No One Cares About Child Soldiers if They're in Guantanamo
Continued from previous page
But Gitmo, a “betrayal of American values”? Would that it were! Alas, for nearly every grisly tabloid feature of the Khadr case, you can find an easy analog in our everyday criminal justice system. In a sense, much of our War on Terror has proven a slightly spicier version of our “normal” way of doing criminal justice. Using the case of Omar Khadr, let’s take this step by step.
Child Soldiers and Juvenile Offenders
The Khadr case should have been a bit queasy-making for us Americanos. Hasn’t there been a surge of concern for child soldiers in book clubs and church groups across the land? Turns out, however, that this long-distance compassion goes up in smoke at closer range. The second a child soldier points his gun at an American, not another African, it’s adiós victimized child, hello hardened terrorist.
The hypocrisy in all this is less flaming than it may appear. After all, clemency for youth offenders, be they child soldiers or just local kids, runs against the American grain these days. If we routinely prosecute children even younger than 15 as adults -- and we do -- why should a foreign child soldier be any different?
In fact the U.S. even has a few dozen inmates doing life without parole for acts committed when they were 13 or 14, and most of these sentences were mandatory rather than the prerogative of a particularly nasty judge. (Some small progress: last May in Graham v. Florida the Supreme Court decided that juveniles can get life without parole only if there’s homicide involved.) Overall, the U.S. has in recent years had precious little mercy for its children, or anyone else’s.

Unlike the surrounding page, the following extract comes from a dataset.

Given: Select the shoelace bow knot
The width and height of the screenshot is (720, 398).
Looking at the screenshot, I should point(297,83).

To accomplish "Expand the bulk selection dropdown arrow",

Coercive Interrogation of Minors
Back in May, the Gitmo press corps gasped when Khadr’s “Interrogator Number One,” Joshua Claus, described the veiled threats of rape he wielded at Bagram Prison to try to break the young prisoner. If Khadr should fail to cooperate, Claus told him, he would meet the same fate as another young (and imaginary) Afghan detainee who was supposedly sent to a U.S. penitentiary and raped to death in a shower room by “neo-Nazis, and four big black guys.” Claus, a court-martialed detainee abuser, had been the leader of the final interrogation of a mistakenly imprisoned Afghan taxi driver who was beaten to death by American guards at Bagram in 2002. Before receiving a rather light sentence in the case, Claus pledged his full cooperation with the Khadr prosecution, and he kept his part of the bargain with visible enthusiasm.
As it happens, Claus’s veiled threats of rape and violence to a minor would not have been that uncommon in domestic interrogation rooms. “From the stories I’m familiar with, threats like that are a pretty garden-variety police interrogation tactic,” says Locke Bowman, legal director of the MacArthur Justice Center at Northwestern University.
With youths, it’s not that much of a challenge to get a false confession, even without the threat of or actual physical violence being brought to bear, as the case of Marty Tankleff in Long Island shows, not to mention the seven and eight year-old boys from the Englewood neighborhood of Chicago who, in the summer of 1998, “confessed” to murdering a girl for her bicycle. Even after DNA evidence from semen found on the corpse was matched to an adult serial sex offender, the Chicago Police Superintendent at first refused to exonerate them. The State’s Attorney might well have prosecuted the boys, too, if the entire South Side of Chicago hadn’t threatened to explode.